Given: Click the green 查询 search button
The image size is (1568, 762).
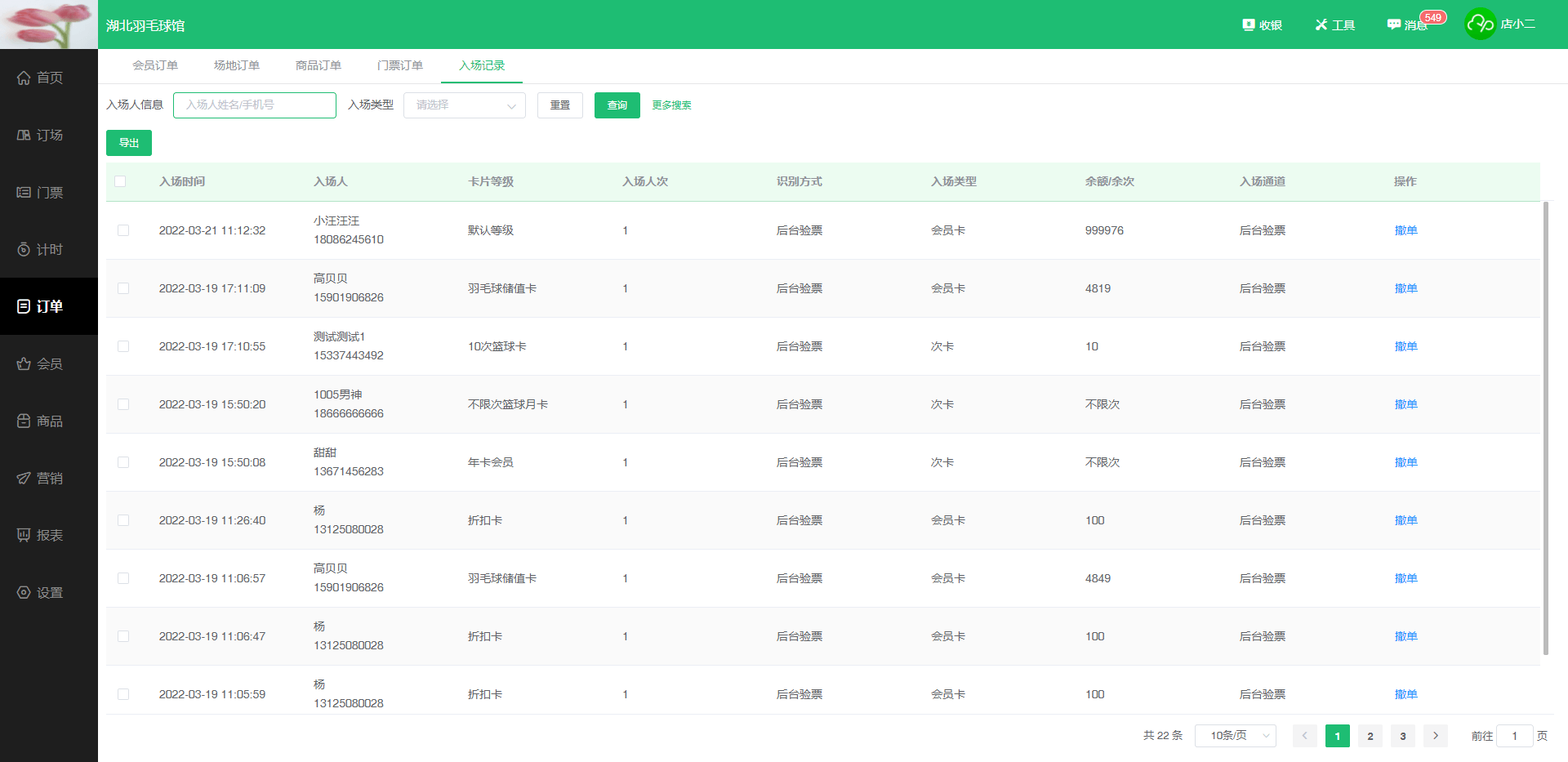Looking at the screenshot, I should (617, 105).
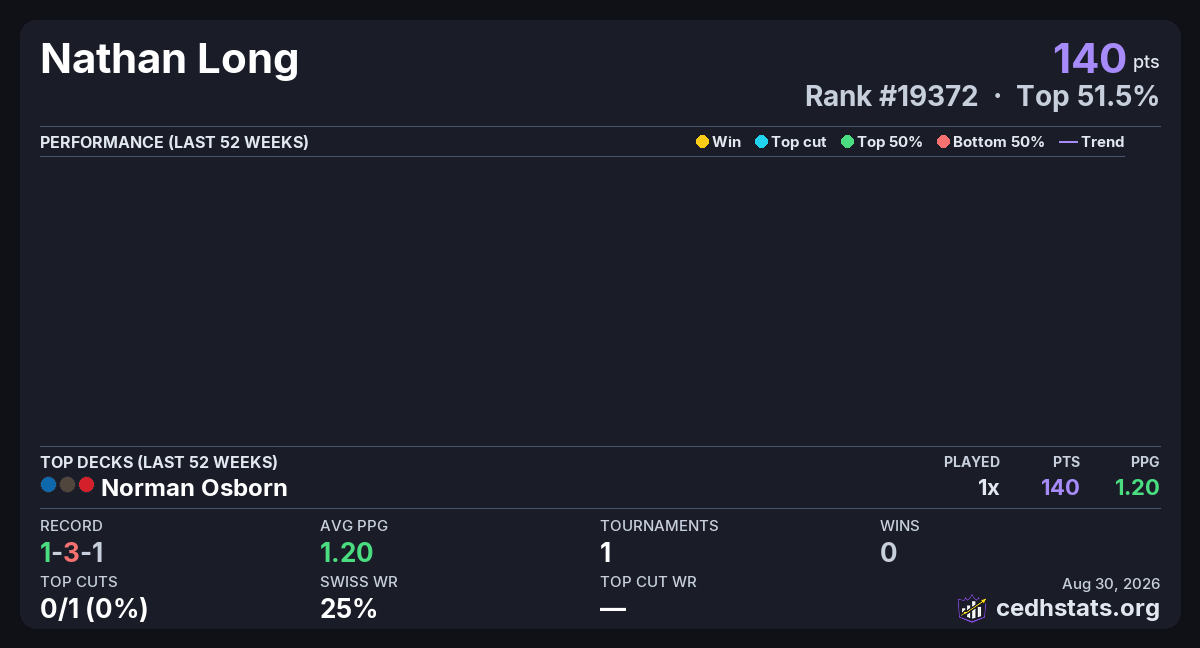Open the Norman Osborn deck entry
1200x648 pixels.
tap(194, 488)
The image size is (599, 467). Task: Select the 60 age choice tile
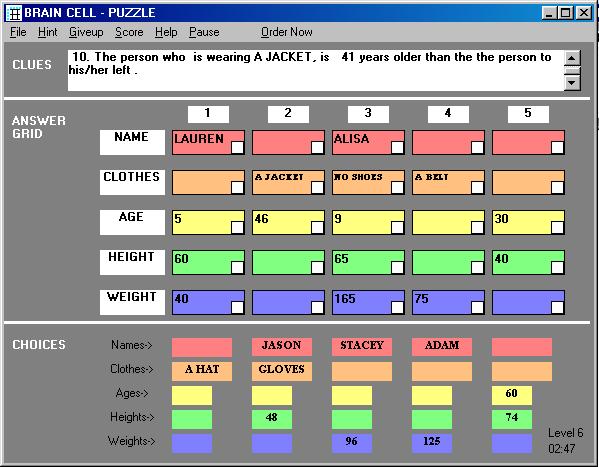coord(512,395)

**WRITTEN EXERCISE**
Rescale everything from the line containing "The image size is (599, 467)." down to the end of the material by reproducing those lines, requests included, with every coordinate in the answers multiplied by 0.7 and rounded to a whole number, halves up. Leave the pictures out.

**TASK RESULT**
The image size is (599, 467). Task: Select the 60 age choice tile
coord(358,277)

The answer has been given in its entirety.